AUGUSTA – Today, Senate President Troy Jackson, D-Allagash, Senate Majority Leader Eloise Vitelli, D-Arrowsic, Sen. Cathy Breen, D-Falmouth, and Sen. Ned Claxton, D-Auburn joined patients, health care providers and advocates to unveil the Making Health Care Work for Maine package. The suite of bills targets outrageous health care spending, unsupported and extreme prescription drug prices, and price transparency.
“In the middle of a once-in-lifetime pandemic, pharmaceutical companies have continued to raise the price of lifesaving medication. ‘Big Pharma’ doesn’t need a reason to jack up prescription drug prices. They do it because they can. That’s why in the Maine Legislature, we are taking things into our own hands,” said President Jackson. “Mainers deserve a health care system that works for them, not against them. And we know better than to wait for the federal government to act or for wealthy corporations to do what is right. With the Making Health Care Work for Maine package, more Maine families will get the care and lifesaving medication they need without spending their life savings.”
The Making Health Care Work for Maine package includes:
- LD 120, “An Act To Lower Health Care Costs through the Establishment of the Office of Affordable Health Care” from President Jackson would rein in costs by identifying what is driving sky-high prices. It also aims to limit increases in the amount we pay for health care annually.
- LD 1117, “An Act To Prevent Excessive Prices for Prescription Drugs” from President Jackson would protect Mainers from price gouging. This bill focuses on the outrageous, headline-grabbing spikes on generic medication or off-patent drugs that have been on the market for years with no new developments.
- LD 686, “An Act To Increase Prescription Drug Pricing Transparency” from Sen. Vitelli would allow the Maine Health Data Organization to share the information they’ve collected from drug companies with the public. With this information, lawmakers can understand how and why drug companies are taking advantage of working people and pass targeted legislation to close loopholes and rein in costs.
- LD 675, “An Act To Protect Maine Consumers from Unsupported Price Increases on Prescription Medicines by Creating an Independent Review Process” from Sen. Claxton, a retired family doctor, would prohibit the sale of drugs whose prices have increased where there was inadequate evidence to support those increases.
- LD 673, “An Act To Create the Insulin Safety Net Program” from Sen. Breen, would provide a lifeline to Mainers with diabetes, especially those who don’t have state-regulated health care plans when they need an emergency supply of insulin. Mainers with diabetes would be able to get an emergency 30-supply of insulin at their pharmacy for $35.

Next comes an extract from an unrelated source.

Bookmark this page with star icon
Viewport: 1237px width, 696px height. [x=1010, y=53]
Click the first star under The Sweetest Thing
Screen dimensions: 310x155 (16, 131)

“For years, pharmaceutical companies have kept the drug pricing process purposefully in the dark, leaving consumers with no choice but to pay up or lose out. However, in Maine, we believe that sunshine is the best disinfectant,” said Sen. Vitelli. “It’s why we’ve led the nation on drug price transparency laws. It’s a good start, but we can’t let up, especially when the people in our communities are still struggling. We believe that consumers have a right to know what they are paying for.”
“For me, a particularly hard part about caring for my patients was dealing with the high price of prescription medication. It’s hard when the only thing standing in the way of your patient’s recovery or improvement is the price of their medication,” said Sen. Claxton. “As a doctor, I worked hard to help my patients deal with the high cost of prescription drugs. Now, as a state senator, I’m working with my colleagues to get my constituents and former patients meaningful relief.”
“Too many Maine families and individuals with Type 1 diabetes were already living financially on the edge due to the outrageous cost of insulin in this country. The COVID-19 pandemic only makes things worse,” said Sen. Breen. “There’s no question that the pharmaceutical industry is in desperate need of reform, especially when it comes to 100-year old drugs like insulin. Putting an end to the insulin racket won’t happen overnight. As we work to rein in prescription drug prices both at the state and federal level, my bill is about saving lives now.”
The cost of medication is 256 percent higher in the U.S. than in at least 23 other countries. According to reports from before the COVID-19 pandemic, one in seven Mainers reported skipping treatment or care because the costs were too high.
The Legislature’s Health Coverage, Insurance and Financial Services Committee will hold public hearings on all five bills in the coming weeks.